More vaccines that prevent cancer may be ahead too. Hepatitis B vaccinations have been used for decades to prevent liver cancer, and HPV vaccinations introduced in 2006, are effective against cervical cancer.

In Philadelphia, Dr. Susan Domchek, director of the Basser Center at Penn Medicine, is recruiting 28 healthy people with BRCA mutations for a vaccine test. Those mutations increase the risk of breast and ovarian cancer. The idea is to kill very early abnormal cells, before they cause problems. She likens it to periodically weeding a garden or erasing a whiteboard.

Others develop vaccines for people who have precancerous lungs nodules or other inherited cancer-risk conditions.

“Vaccines are probably the next big thing” in the quest to reduce cancer deaths, said Dr. Steve Lipkin, a medical geneticist at New York’s Weill Cornell Medicine, who is leading one effort funded by the National Cancer Institute. “We’re dedicating our lives to that.”

People with the inherited condition Lynch syndrome have a 60% to 80% lifetime risk of developing cancer. According to Dr. Eduardo Vilar Sanchez, MD Anderson Cancer Center, Houston, who leads two government-funded trials on cancer vaccines, recruiting them has been easy.

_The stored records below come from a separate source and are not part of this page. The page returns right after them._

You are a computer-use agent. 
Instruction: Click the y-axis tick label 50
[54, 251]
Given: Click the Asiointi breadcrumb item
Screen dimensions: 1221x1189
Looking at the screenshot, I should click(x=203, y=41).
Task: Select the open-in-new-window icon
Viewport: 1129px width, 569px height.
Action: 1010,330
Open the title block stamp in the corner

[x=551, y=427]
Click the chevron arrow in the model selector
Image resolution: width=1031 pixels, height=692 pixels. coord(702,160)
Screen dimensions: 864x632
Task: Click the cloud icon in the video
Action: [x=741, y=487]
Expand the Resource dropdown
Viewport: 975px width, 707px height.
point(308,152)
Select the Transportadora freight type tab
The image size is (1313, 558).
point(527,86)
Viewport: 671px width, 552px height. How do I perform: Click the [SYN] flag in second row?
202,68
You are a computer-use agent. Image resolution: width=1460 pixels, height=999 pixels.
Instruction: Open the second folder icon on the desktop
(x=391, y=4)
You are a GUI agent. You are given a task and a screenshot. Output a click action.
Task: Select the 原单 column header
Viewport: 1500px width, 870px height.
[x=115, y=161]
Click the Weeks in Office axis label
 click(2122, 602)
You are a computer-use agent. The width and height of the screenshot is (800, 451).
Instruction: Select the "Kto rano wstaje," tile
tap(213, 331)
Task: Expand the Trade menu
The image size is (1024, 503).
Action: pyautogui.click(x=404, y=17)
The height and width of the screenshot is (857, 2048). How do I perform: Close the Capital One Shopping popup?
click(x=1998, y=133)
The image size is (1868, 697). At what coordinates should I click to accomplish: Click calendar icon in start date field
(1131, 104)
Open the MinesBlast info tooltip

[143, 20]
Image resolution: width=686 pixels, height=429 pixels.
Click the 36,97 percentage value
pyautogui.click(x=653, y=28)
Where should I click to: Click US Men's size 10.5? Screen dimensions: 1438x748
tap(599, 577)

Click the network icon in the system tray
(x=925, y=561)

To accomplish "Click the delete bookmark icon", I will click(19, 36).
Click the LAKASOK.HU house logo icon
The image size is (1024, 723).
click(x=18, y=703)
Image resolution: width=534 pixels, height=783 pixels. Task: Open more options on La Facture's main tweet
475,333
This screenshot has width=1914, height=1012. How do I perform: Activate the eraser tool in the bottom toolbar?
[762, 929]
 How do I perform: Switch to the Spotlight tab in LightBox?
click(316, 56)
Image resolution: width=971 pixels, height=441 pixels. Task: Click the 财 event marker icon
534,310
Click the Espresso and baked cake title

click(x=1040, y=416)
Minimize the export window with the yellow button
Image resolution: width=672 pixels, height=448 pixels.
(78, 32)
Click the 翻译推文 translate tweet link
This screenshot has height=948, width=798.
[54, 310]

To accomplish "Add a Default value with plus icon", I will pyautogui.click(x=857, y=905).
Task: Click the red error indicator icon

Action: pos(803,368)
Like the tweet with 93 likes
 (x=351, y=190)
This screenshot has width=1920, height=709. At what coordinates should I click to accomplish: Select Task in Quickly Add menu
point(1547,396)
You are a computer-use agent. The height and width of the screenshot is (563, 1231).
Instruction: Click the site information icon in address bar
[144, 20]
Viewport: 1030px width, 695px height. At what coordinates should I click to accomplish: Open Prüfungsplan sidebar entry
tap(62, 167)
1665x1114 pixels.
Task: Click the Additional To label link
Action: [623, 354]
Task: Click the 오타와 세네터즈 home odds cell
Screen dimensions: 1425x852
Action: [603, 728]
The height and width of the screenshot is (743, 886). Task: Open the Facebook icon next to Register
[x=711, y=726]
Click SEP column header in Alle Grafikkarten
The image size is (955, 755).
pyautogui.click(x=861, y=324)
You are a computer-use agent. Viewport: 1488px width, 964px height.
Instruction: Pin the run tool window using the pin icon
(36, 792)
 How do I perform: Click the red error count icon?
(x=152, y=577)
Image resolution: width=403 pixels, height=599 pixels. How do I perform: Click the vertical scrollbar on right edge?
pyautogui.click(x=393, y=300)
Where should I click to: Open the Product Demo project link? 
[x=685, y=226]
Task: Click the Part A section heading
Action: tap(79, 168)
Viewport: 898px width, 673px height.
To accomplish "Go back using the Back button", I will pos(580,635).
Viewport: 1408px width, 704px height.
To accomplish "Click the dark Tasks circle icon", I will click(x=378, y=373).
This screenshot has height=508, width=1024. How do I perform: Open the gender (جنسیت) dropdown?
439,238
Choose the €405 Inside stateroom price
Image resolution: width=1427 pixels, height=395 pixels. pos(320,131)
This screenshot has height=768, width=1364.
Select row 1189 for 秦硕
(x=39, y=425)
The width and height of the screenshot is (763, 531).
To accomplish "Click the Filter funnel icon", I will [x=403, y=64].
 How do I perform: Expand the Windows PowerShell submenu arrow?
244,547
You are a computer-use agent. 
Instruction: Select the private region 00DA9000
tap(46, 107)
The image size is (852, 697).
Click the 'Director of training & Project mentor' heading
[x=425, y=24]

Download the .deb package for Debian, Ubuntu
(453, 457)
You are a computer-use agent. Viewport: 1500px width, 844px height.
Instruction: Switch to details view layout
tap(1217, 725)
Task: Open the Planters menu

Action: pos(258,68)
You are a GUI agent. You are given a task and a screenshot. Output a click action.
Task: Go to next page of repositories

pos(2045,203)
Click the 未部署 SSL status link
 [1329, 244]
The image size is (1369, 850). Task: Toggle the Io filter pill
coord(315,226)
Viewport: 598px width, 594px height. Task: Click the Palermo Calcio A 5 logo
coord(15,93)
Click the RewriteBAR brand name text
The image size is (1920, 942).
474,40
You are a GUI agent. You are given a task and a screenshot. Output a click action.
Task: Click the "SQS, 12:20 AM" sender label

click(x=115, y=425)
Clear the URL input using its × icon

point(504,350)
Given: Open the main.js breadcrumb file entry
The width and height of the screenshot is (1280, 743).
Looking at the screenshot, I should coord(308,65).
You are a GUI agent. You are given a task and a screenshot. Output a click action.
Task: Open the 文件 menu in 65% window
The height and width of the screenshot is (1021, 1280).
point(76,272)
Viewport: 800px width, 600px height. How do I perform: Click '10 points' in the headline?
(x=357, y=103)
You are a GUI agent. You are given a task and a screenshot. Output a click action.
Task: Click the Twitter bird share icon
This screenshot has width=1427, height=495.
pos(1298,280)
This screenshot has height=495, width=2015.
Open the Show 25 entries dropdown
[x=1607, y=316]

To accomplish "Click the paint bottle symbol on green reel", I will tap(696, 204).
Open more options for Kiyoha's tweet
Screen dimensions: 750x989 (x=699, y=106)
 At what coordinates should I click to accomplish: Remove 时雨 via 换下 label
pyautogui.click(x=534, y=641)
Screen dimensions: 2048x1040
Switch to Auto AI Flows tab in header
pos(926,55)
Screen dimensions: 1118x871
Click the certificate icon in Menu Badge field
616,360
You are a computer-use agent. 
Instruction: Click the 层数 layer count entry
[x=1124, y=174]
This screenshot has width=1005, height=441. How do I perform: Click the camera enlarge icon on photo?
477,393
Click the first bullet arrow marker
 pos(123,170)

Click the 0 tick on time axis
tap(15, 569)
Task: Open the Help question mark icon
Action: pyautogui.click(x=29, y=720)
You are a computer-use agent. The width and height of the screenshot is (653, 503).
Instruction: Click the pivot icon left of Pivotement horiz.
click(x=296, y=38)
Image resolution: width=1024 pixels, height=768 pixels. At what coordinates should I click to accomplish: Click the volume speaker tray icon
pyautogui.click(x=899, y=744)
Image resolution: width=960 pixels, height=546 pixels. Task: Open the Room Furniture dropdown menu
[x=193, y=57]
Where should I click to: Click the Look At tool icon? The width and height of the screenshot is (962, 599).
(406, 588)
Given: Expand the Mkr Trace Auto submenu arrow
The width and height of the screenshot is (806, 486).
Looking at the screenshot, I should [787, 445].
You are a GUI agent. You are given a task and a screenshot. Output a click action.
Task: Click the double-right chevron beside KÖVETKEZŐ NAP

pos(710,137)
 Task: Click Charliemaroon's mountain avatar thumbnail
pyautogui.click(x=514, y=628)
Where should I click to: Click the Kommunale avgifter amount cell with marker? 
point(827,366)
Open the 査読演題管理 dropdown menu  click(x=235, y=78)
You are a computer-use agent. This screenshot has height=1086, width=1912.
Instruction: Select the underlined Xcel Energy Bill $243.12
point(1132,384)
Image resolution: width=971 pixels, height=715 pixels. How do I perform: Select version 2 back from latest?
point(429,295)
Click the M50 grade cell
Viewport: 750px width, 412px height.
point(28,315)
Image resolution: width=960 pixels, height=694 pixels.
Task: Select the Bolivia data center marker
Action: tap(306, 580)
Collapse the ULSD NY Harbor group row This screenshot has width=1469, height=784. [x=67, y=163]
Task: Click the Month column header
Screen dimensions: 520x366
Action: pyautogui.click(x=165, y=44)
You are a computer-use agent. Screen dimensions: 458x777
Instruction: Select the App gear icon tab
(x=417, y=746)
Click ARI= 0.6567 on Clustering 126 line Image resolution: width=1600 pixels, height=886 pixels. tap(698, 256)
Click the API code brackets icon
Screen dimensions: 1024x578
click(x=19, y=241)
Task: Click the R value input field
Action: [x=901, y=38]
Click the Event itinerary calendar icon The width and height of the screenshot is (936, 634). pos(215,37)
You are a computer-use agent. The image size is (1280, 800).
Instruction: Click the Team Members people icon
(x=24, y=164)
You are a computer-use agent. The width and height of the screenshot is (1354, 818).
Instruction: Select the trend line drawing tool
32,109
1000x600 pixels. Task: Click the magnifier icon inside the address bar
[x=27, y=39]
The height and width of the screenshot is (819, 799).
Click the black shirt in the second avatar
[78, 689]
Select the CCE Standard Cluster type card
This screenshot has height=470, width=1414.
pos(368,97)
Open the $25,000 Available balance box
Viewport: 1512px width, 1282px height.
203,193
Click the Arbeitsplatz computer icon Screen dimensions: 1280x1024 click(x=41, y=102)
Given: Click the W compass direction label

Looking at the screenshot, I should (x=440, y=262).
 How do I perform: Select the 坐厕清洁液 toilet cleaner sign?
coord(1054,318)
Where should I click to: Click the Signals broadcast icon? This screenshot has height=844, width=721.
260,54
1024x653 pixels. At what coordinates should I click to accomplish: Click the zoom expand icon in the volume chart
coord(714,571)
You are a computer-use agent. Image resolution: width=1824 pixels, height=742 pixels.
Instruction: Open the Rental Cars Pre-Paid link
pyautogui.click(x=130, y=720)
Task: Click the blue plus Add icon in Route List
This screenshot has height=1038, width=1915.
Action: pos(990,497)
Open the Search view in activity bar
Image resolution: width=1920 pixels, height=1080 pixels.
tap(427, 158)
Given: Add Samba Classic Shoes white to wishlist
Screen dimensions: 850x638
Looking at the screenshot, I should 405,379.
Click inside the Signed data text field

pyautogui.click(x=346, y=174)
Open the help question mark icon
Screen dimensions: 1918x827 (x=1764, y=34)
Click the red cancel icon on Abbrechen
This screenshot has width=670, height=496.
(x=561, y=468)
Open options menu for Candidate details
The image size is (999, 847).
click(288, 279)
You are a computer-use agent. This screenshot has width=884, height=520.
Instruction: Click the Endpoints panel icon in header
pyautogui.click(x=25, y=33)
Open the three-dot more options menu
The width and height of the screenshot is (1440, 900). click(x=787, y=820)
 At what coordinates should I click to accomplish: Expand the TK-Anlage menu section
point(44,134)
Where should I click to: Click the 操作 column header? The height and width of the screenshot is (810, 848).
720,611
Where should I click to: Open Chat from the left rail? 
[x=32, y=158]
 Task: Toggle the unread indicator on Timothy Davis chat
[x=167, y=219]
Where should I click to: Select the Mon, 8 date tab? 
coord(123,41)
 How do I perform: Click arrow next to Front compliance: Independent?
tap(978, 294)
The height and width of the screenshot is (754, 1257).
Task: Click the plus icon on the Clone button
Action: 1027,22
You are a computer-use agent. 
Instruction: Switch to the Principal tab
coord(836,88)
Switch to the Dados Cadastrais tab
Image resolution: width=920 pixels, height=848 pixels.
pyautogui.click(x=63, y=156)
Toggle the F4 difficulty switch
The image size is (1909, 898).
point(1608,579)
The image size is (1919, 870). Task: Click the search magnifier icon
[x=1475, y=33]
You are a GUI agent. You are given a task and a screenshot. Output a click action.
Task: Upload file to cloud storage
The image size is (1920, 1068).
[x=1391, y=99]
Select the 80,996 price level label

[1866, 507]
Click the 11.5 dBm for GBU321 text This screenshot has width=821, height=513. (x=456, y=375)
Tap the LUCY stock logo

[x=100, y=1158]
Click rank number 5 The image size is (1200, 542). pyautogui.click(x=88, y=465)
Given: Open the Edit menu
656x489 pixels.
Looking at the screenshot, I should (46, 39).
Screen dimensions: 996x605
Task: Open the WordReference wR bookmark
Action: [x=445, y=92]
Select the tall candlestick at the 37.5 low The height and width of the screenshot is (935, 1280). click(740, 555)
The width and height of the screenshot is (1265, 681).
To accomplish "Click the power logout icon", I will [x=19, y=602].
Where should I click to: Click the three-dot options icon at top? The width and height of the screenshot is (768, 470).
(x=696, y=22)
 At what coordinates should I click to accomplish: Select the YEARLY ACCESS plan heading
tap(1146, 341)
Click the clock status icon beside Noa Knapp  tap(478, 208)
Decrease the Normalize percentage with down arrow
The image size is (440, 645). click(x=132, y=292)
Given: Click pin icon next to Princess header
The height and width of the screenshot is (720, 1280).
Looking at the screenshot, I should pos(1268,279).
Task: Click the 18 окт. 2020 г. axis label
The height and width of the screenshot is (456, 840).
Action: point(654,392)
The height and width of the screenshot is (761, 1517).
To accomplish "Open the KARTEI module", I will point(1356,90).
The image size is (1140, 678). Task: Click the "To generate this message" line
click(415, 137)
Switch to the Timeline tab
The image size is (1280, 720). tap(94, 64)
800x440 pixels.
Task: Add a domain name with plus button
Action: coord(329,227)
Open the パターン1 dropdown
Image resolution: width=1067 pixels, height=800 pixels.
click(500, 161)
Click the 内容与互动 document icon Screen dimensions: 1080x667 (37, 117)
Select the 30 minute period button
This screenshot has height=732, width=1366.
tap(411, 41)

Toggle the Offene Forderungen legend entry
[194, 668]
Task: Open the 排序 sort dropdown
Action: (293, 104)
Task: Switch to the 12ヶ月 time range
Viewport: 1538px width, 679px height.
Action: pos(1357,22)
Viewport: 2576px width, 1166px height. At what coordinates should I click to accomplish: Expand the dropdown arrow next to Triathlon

“Patients are jumping on this in a surprising and positive way,” he said.

Drugmakers Moderna and Merck are jointly developing a personalized mRNA vaccine for patients with melanoma, with a large study to begin this year. These vaccines can be customized for each patient based on their specific cancer tissue mutations. This personalized vaccine can teach the immune system how to search for cancer cells with mutations and destroy them.

Todd Pieper, 56, from suburban Seattle, is participating in testing for a vaccine intended to shrink lung cancer tumors. His cancer spread to his brain, but he’s hoping to live long enough to see his daughter graduate from nursing school next year.

“”I’ve got nothing to loose and everything to gain – either for myself or other people in the future,” Pieper explained his decision to become a volunteer.

One of the first to receive the ovarian cancer vaccine in a safety study 11 years ago was Jamie Crase of nearby Mercer Island. Diagnosed with advanced ovarian cancer when she was 34, Crase thought she would die young and had made a will that bequeathed a favorite necklace to her best friend. Now 50, she has no sign of cancer and she still wears the necklace.

She doesn’t know for sure if the vaccine helped, “But I’m still here.”

The post Vaccines could be the next big breakthrough in cancer treatment appeared first on Fox News.